Entrato nell’avvocatura, ben presto si fece apprezzare per l’acume e l’ingegno e la sua solida preparazione, ed arrivò a ricoprire incarichi di prestigio. Sotto Enrico VII passò momenti in disgrazia, soprattutto per aver appoggiato all'interno della Camera dei Comuni, nella quale era stato eletto, la protesta dei contribuenti contro le pretese fiscali del sovrano. Dopo aver superato una crisi religiosa che lo aveva portato vicino all'ingresso in un ordine monastico, nel 1520 assunse l’importante incarico di tesoriere dello Scacchiere, divenendo influente nella corte di Enrico VIII. Fu amico dei principali umanisti dell’epoca, aderendo alla Repubblica delle lettere in modo riconosciuto e determinante; in particolare fu amico intimo di Erasmo da Rotterdam, che proprio nella sua casa scrisse l’Encomium Moriae.
Occupato dalla vita politica, veniva spesso inviato come ambasciatore diplomatico. Fu impegnato nella difficile causa circa la questione del divorzio fra il re Enrico VIII e Caterina d’Aragona in favore del nuovo matrimonio con Anna Bolena; ma Tommaso respingeva quest’idea al punto che, dopo i solleciti continui e pressanti dello stesso re, fu costretto alla fine a dimettersi.
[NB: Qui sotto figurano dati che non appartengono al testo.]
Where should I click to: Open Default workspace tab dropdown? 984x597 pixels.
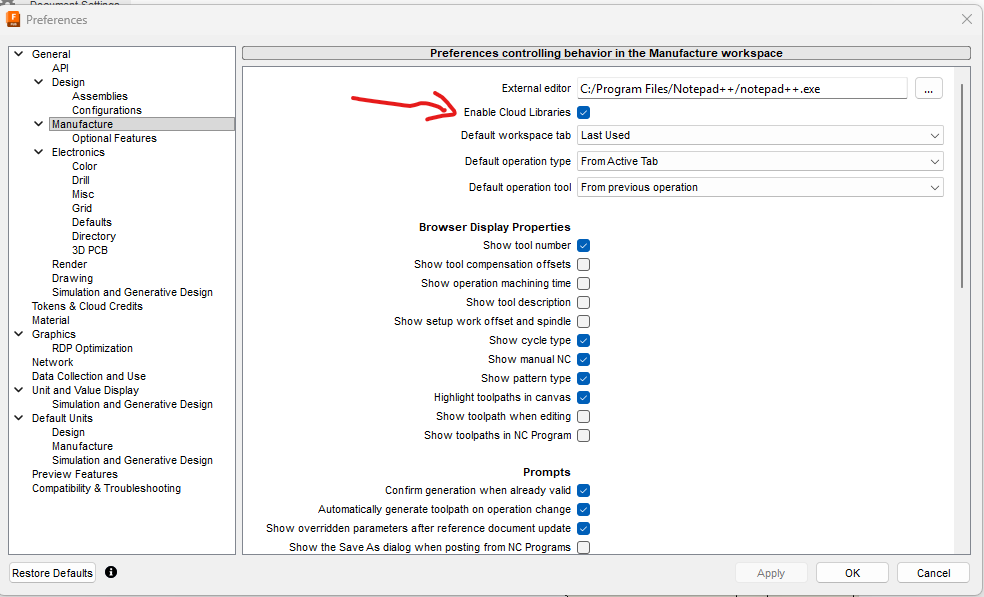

In seguito, rifiutandosi di dichiarare illegale il matrimonio del re con Caterina d’Aragona e di validare giuridicamente gli atti di successione, fu imprigionato nella Torre di Londra e, inflessibile alla possibilità di ritrattare e riparare, preferì la condanna a morte per decapitazione avvenuta nel 1535. Respingendo la pretesa del monarca di erigersi a capo della chiesa d'Inghilterra e ribadendo la propria fedeltà alla gerarchia cattolica romana, si dimostrò consapevole di morire martire per la fede cattolica. Leone XIII lo beatificò nel 1886 e Pio XI nel quarto centenario della morte lo proclamò santo.
Fu latinista di squisita eleganza formale, prosatore inglese robusto. Egli deve la sua fama soprattutto al Libellus vere aureus nec minus salutaris quam festivus de optimo reipublicae statu deque nova insula Utopia che scrisse tra il 1510 e il 1515 e pubblicò a Lovanio nel 1516. L’opera, influenzata dal platonismo, è in parte squisitamente letteraria e venata da sottile ironia. È una critica alle condizioni politiche, ma soprattutto sociali che si verificavano nell’Inghilterra alla fine del Medioevo e del nascente Rinascimento. È un classico nella storia del pensiero politico, tanto che il nome “Utopia” è entrato nel linguaggio comune a designare i progetti di riforma radicale destituiti di ogni possibilità di attuazione pratica immediata.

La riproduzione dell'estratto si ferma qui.